Design and evaluation of microspheres containing nifedipine for the treatment of hypertension

Abstract

Aim: To prepare the microspheres of nifedipine for control release. Nifedipine, a nitro-dihydropyridine and potent systemic calcium channel antagonist, is used in the management of angina pectoris and hypertension. It is highly crystalline and poorly soluble in water. Its absorption, dissolution rate dependent are low when administered orally in solid dosage forms, it has a shorter elimination half-life (2.0-5.0 h), oral bioavailability is 30-60%. Dose range is 30-90 mg/day. The present investigation is concerned with design of microspheres of nifedipine with reduced dose, which after oral administration were designed to prolong the time of release and thus to increase the bioavailability of the drug and its half life. Method: Nifedipine microspheres were prepared by emulsion-solvent evaporation technique.

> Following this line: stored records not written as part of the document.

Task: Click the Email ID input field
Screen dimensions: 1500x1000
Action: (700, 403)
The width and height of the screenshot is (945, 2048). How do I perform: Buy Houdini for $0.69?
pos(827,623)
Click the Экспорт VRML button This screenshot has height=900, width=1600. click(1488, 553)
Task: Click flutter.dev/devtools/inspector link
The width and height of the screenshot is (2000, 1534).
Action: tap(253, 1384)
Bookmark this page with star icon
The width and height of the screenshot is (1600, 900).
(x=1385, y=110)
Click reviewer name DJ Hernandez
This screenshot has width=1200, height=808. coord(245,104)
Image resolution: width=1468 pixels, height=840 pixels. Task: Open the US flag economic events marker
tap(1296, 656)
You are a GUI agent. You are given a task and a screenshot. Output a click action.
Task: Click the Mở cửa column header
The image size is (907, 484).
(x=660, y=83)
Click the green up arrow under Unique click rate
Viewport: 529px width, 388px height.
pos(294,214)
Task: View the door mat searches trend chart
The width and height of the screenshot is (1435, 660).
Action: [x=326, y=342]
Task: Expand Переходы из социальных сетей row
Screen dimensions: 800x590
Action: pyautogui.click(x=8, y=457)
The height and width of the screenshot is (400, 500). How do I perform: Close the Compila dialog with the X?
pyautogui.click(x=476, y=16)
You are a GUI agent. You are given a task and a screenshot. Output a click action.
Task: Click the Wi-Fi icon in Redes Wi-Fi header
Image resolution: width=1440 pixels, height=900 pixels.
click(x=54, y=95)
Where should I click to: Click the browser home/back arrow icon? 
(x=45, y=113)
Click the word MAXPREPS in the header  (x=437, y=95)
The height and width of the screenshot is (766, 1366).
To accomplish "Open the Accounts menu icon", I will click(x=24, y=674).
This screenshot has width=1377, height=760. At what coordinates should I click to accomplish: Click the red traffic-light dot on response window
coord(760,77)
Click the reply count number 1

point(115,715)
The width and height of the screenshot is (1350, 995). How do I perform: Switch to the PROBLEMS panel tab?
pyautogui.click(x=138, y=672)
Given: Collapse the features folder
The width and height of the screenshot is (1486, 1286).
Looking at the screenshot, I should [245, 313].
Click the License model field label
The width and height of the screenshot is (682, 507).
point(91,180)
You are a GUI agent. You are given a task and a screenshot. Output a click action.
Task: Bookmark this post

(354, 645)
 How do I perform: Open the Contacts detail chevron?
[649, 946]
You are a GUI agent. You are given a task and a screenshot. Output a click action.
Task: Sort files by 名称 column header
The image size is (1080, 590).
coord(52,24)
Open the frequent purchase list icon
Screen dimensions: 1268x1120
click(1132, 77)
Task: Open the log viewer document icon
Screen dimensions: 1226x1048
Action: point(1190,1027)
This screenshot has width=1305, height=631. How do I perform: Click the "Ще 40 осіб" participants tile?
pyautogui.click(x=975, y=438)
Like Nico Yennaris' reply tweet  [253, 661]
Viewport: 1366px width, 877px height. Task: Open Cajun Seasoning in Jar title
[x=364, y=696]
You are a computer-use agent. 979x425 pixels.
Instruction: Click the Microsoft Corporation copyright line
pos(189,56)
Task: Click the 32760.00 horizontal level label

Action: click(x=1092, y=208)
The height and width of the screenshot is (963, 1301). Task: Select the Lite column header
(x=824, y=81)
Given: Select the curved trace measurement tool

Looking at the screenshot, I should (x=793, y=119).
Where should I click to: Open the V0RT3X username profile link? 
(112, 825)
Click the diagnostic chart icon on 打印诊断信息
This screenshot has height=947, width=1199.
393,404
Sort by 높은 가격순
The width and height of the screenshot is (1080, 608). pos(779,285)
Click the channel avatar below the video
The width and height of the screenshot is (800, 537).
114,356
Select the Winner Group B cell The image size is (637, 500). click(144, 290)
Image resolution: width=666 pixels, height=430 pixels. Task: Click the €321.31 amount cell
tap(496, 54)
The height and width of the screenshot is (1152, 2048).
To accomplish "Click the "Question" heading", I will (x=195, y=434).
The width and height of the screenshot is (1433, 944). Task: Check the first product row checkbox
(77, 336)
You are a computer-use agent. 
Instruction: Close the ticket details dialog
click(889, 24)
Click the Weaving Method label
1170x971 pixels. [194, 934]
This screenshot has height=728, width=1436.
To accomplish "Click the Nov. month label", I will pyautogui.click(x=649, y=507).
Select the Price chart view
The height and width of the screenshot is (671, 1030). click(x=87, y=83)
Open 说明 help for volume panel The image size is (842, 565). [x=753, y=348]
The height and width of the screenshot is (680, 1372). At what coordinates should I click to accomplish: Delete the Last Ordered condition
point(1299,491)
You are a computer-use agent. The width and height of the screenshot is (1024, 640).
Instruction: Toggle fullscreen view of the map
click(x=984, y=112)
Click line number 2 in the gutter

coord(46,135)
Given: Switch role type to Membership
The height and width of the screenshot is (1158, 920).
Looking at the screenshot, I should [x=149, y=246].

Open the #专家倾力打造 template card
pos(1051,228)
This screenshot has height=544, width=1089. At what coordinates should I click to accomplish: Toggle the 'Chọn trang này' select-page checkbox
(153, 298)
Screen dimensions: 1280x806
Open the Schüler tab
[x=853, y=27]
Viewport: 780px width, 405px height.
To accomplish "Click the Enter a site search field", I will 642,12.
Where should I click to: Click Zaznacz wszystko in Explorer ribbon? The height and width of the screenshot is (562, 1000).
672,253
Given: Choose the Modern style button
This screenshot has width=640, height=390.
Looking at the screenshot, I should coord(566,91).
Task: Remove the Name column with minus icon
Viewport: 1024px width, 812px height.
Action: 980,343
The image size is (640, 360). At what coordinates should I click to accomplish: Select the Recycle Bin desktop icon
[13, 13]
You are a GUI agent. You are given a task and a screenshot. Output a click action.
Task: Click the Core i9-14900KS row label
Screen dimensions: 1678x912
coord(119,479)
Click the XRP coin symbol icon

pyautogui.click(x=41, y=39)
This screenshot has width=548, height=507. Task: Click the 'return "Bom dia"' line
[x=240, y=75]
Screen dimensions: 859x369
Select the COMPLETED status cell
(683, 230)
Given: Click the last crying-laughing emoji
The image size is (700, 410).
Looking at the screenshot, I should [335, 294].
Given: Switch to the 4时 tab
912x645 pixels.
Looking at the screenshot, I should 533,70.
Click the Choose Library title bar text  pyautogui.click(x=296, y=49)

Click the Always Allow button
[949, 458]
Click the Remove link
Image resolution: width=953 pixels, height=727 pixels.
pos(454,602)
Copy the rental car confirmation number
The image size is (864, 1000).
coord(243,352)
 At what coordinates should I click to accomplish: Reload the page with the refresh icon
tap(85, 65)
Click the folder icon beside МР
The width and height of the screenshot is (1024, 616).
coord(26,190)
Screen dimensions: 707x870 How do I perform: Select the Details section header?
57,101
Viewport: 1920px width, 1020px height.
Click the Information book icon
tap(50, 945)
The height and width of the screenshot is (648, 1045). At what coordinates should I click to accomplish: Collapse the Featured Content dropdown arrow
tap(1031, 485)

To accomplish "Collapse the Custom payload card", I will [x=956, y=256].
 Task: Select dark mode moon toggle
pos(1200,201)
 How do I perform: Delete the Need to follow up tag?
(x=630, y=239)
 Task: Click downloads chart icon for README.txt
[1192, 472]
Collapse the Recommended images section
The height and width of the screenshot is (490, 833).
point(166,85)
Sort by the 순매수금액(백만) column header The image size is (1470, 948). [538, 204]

In this dosage form, hydrophobic water impermeable polymer ethyl cellulose and polymethacrlates were used for controlling the release of drug. Drug polymer compatibility studies by FTIR gave confirmed about the drug purity and found no interaction between the drug and polymer .The surface topography was characterized by SEM. The formulations were evaluated for particle size, % yield, % DEE, angle of repose, bulk density and in vitro drug release study. The dissolution profile of various formulations was fitted to zero order and higuchi model to ascertain the drug release. The results obtained from the above were found satisfactory for all formulation. The best formulation exhibited a high drug entrapment efficiency of 86.68%. The drug release studies were also sustained for more than 12 h. Two months accelerated stability study was carried out for the best formulation.